Data section: Begin
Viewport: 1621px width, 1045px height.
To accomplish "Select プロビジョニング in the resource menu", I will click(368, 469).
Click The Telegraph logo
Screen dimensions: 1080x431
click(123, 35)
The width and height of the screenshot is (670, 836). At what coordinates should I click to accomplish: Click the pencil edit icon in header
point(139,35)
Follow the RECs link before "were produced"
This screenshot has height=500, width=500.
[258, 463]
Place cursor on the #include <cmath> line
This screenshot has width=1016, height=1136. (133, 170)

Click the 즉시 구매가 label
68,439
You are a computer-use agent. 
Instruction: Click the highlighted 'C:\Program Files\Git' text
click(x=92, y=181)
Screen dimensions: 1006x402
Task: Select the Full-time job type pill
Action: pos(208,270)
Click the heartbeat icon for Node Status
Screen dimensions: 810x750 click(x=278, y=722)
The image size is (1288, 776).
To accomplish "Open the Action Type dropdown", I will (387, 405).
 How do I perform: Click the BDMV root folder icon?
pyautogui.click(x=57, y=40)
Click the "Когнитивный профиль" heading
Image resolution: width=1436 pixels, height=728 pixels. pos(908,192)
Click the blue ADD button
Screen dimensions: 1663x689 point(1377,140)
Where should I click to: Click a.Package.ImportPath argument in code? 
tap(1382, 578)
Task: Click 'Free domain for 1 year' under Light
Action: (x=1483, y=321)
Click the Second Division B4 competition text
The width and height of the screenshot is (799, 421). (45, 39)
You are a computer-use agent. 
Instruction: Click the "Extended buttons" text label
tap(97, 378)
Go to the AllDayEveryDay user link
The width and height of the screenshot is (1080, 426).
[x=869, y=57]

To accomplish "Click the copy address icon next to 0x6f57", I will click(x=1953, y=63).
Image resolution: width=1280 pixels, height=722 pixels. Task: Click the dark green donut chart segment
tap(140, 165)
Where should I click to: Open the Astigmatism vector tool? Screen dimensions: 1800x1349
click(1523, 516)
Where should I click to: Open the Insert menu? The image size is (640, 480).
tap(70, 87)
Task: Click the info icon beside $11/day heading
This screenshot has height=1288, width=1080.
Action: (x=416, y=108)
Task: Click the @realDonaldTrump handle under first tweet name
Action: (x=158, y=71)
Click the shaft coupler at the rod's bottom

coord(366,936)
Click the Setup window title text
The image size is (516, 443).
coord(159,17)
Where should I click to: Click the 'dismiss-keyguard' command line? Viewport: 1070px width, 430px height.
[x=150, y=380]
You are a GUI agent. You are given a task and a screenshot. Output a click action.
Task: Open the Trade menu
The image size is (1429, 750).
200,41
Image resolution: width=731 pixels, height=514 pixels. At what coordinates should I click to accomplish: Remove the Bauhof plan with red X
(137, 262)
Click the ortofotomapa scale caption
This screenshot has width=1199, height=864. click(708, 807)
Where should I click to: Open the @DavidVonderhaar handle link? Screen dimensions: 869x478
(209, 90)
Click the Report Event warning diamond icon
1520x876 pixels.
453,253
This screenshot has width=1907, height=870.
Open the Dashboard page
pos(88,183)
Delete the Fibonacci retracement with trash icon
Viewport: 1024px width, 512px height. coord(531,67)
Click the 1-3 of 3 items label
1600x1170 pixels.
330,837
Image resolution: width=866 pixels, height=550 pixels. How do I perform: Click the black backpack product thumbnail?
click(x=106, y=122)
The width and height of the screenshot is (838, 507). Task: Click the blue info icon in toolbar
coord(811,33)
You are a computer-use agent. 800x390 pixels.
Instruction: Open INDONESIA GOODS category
Data section: End
Everything in the listing must be written out again without any change.

Viewport: 1621px width, 1045px height.
To accomplish "Select プロビジョニング in the resource menu", I will click(368, 469).
Click The Telegraph logo
Screen dimensions: 1080x431
click(123, 35)
The width and height of the screenshot is (670, 836). At what coordinates should I click to accomplish: Click the pencil edit icon in header
point(139,35)
Follow the RECs link before "were produced"
This screenshot has height=500, width=500.
[258, 463]
Place cursor on the #include <cmath> line
This screenshot has width=1016, height=1136. (133, 170)

Click the 즉시 구매가 label
68,439
You are a computer-use agent. 
Instruction: Click the highlighted 'C:\Program Files\Git' text
click(x=92, y=181)
Screen dimensions: 1006x402
Task: Select the Full-time job type pill
Action: pos(208,270)
Click the heartbeat icon for Node Status
Screen dimensions: 810x750 click(x=278, y=722)
The image size is (1288, 776).
To accomplish "Open the Action Type dropdown", I will (387, 405).
 How do I perform: Click the BDMV root folder icon?
pyautogui.click(x=57, y=40)
Click the "Когнитивный профиль" heading
Image resolution: width=1436 pixels, height=728 pixels. pos(908,192)
Click the blue ADD button
Screen dimensions: 1663x689 point(1377,140)
Where should I click to: Click a.Package.ImportPath argument in code? 
tap(1382, 578)
Task: Click 'Free domain for 1 year' under Light
Action: (x=1483, y=321)
Click the Second Division B4 competition text
The width and height of the screenshot is (799, 421). (45, 39)
You are a computer-use agent. 
Instruction: Click the "Extended buttons" text label
tap(97, 378)
Go to the AllDayEveryDay user link
The width and height of the screenshot is (1080, 426).
[x=869, y=57]

To accomplish "Click the copy address icon next to 0x6f57", I will click(x=1953, y=63).
Image resolution: width=1280 pixels, height=722 pixels. Task: Click the dark green donut chart segment
tap(140, 165)
Where should I click to: Open the Astigmatism vector tool? Screen dimensions: 1800x1349
click(1523, 516)
Where should I click to: Open the Insert menu? The image size is (640, 480).
tap(70, 87)
Task: Click the info icon beside $11/day heading
This screenshot has height=1288, width=1080.
Action: (x=416, y=108)
Task: Click the @realDonaldTrump handle under first tweet name
Action: (x=158, y=71)
Click the shaft coupler at the rod's bottom

coord(366,936)
Click the Setup window title text
The image size is (516, 443).
coord(159,17)
Where should I click to: Click the 'dismiss-keyguard' command line? Viewport: 1070px width, 430px height.
[x=150, y=380]
You are a GUI agent. You are given a task and a screenshot. Output a click action.
Task: Open the Trade menu
The image size is (1429, 750).
200,41
Image resolution: width=731 pixels, height=514 pixels. At what coordinates should I click to accomplish: Remove the Bauhof plan with red X
(137, 262)
Click the ortofotomapa scale caption
This screenshot has width=1199, height=864. click(708, 807)
Where should I click to: Open the @DavidVonderhaar handle link? Screen dimensions: 869x478
(209, 90)
Click the Report Event warning diamond icon
1520x876 pixels.
453,253
This screenshot has width=1907, height=870.
Open the Dashboard page
pos(88,183)
Delete the Fibonacci retracement with trash icon
Viewport: 1024px width, 512px height. coord(531,67)
Click the 1-3 of 3 items label
1600x1170 pixels.
330,837
Image resolution: width=866 pixels, height=550 pixels. How do I perform: Click the black backpack product thumbnail?
click(x=106, y=122)
The width and height of the screenshot is (838, 507). Task: Click the blue info icon in toolbar
coord(811,33)
You are a computer-use agent. 800x390 pixels.
Instruction: Open INDONESIA GOODS category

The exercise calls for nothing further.